I find no United States Supreme Court or Seventh Circuit Court of Appeals case to the contrary. Hughes v. Encyclopedia Britannica, 199 F.2d 295, the closest Seventh Circuit case on point, dealt with an aggregation of claims by plaintiffs whose individual claims were all less than the jurisdiction amounta fact situation, I suggest, substantially distinct from the instant case.
I realize both the gloss of novelty and lack of precedent in my ruling. Accepting this, plaintiff Martin-Marietta, may if it wishes voluntarily dismiss its complaint and refile in the state court. I shall not force such action however.

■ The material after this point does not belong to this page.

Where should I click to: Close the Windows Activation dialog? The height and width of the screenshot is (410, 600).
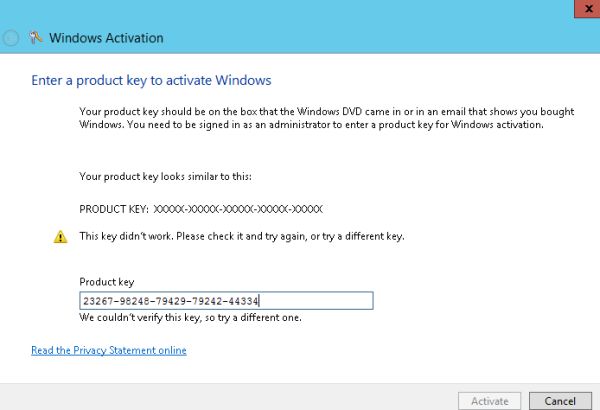588,8
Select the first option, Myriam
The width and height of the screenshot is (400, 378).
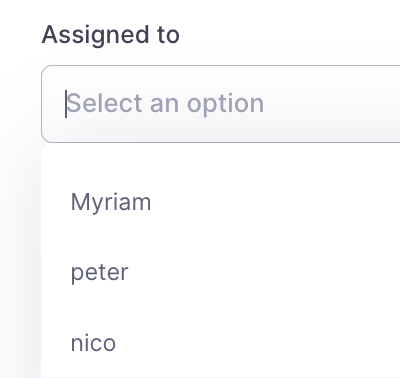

Accordingly, defendants' motion to dismiss, for lack of jurisdiction, the plaintiff Martin-Marietta, is denied.
Defendants also seek to have the amended-complaint dismissed as being excessively prolix contrary to the "* * * simple, concise and direct * * *" and " * * * short and plain statement of the claim * * *" requirements of Rule 8 subsections (e) (1) and (a) (2), respectively.
I agree with defendants. A review of the amended-complaint indicates it to be anything but a simple, concise and direct, short and plain statement of the claim. It devotes 69 paragraphs and 39 pages to pleading a single count. More importantly, exhibits, many of them group exhibits, designated by consecutive letters up to and including the letter "X", are attached to and therefore part of the complaint. Most of these exhibits contain, for the most part, extraneous or at best evidentiary material. For the most part these exhibits are unnecessary to the proper pleading of plaintiffs' claim, and in almost each instance where the exhibit is necessary properly to plead the claim its significant contents can and should be included in substance and effect rather than in haec verba.
The Appendix of Forms to the Federal Rules of Civil Procedure are still for the most part ignored. Attorneys, unable or unwilling to shed the influence of common law pleading still devote paragraphs to what could well be pleaded in words. Our notice pleading system, which intended to do away with formal pleading requirements, the sport of common law pleading and excessive verbiage, is greatly neglected. The instant complaint is an excellent example of such abuse. When directed to the court's attention by motion such as here the court is obliged to strike excessively verbose and extraneous pleadings. Buckley et al. v. Altheimer et al., D.C., 2 F.R.D. 285; McCoy et al. v. Providence Journal Co. et al., 1 Cir., 190 F.2d 760.
Accordingly, plaintiffs' complaint is stricken as being contrary to both the letter and spirit of Rule 8 subsections (e) (1) and (a) (2), and the Appendix of Forms to the Federal Rules of Civil Procedure. Plaintiffs are given 30 days in which to file a second amended complaint to be drafted in keeping with the related observations in this Memorandum and Order. Plaintiffs' failure to file within said 30 days will result in a dismissal of this case.